Na verdade, é impossível pensar os “mosaicos” e lutar por eles se não forem vistos e integrados como bem comum do território de que são parte. De uma perspectiva socioambiental, os territórios precisam ser vistos, eles mesmos, como bem comum, como espaços de vida humana que, como nos lembrou o nosso grande Milton Santos, combinam condições objetivas (suas características naturais únicas e o que nelas já foi fixado pela ocupação humana passada) com a ação humana do presente. Não são espaços físicos em si, mas espaços geográficos dinâmicos, com história humana passada e história humana em construção pela ação atual. O uso humano do território, predatório ou sustentável, qualifica a sua organização e lhe dá sentido histórico. Estamos diante do modo de ocupar e usar o espaço natural, de organizá-lo enquanto território humano, de vida em movimento. Portanto, a viabilidade dos “mosaicos” passa por nós, que estamos nos territórios e deles dependemos, assumirmos e lutarmos pelos “mosaicos” como bem comum. Mas para isto, ao mesmo tempo, precisamos resgatar o conjunto do território, dando-lhe um sentido de bem comum construído, e também precisamos romper com a lógica dominante ameaçadora de acaparamento, mercantilização, privatização e concentração de tudo, sem limites em sua capacidade destrutiva.
Repito aqui o que venho afirmando, como dirigente do Ibase, e sobretudo como militante de uma nascente cidadania planetária. A relação com a natureza, como condição do próprio viver, é de dependência e troca. As formas desta relação são diversas, tanto porque a biosfera e as condições naturais variam de um lugar a outro, como porque nós mesmos, criadores de cultura, de estruturas e relações, de economias e de poderes, somos muito diversos em nossa comum humanidade de dimensões planetárias. Os territórios, nas cidades ou no meio rural, exprimem esta diversidade resultante da simbiose, que se renova historicamente, de seres humanos com a natureza, a Mãe Terra, na radical expressão indígena. Voltar a nos ver como parte dos territórios, como nosso locus de existência, com suas possibilidades e limites, seus conflitos e sua história, pode ser o caminho de refazer e reconstruir a relação sociedade-natureza no respeito mútuo, de trocas vitais que reproduzem e regeneram, sem destruir.

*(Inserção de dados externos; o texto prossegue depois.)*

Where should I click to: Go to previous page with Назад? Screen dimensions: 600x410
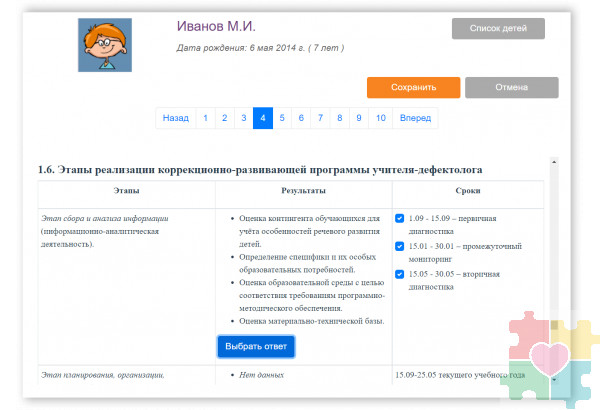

Trata-se de fazer um percurso mental e prático de relocalização, reterritorialização e redescoberta dos laços que nos unem ao bem comum natural em que nos inserimos e, com base nele, dos laços de convívio social e cultural, num planeta humanizado de interdependências, de responsabilidades e direitos compartidos, do local ao mundial, com justiça socioambiental, sustentabilidade e cidadania de todas e todos, de bem com a vida*.
Olhando atentamente para as lutas socioambientais nos territórios, a gente vê emergirem os pilares que precisam ser fortalecidos democraticamente em vistas da sustentabilidade da vida e do planeta. A luta democrática pelo resgate de bens comuns naturais, aqui identificados como “mosaicos”, é portadora de desafios, imaginários e direções para a necessária transição a paradigmas civilizatórios bioéticos, que, enquanto humanidade, precisamos fazer desde aqui e desde já. É nesta perspectiva maior que vejo o Ibase engajado com o projeto dos Mosaicos da Mata Atlântica.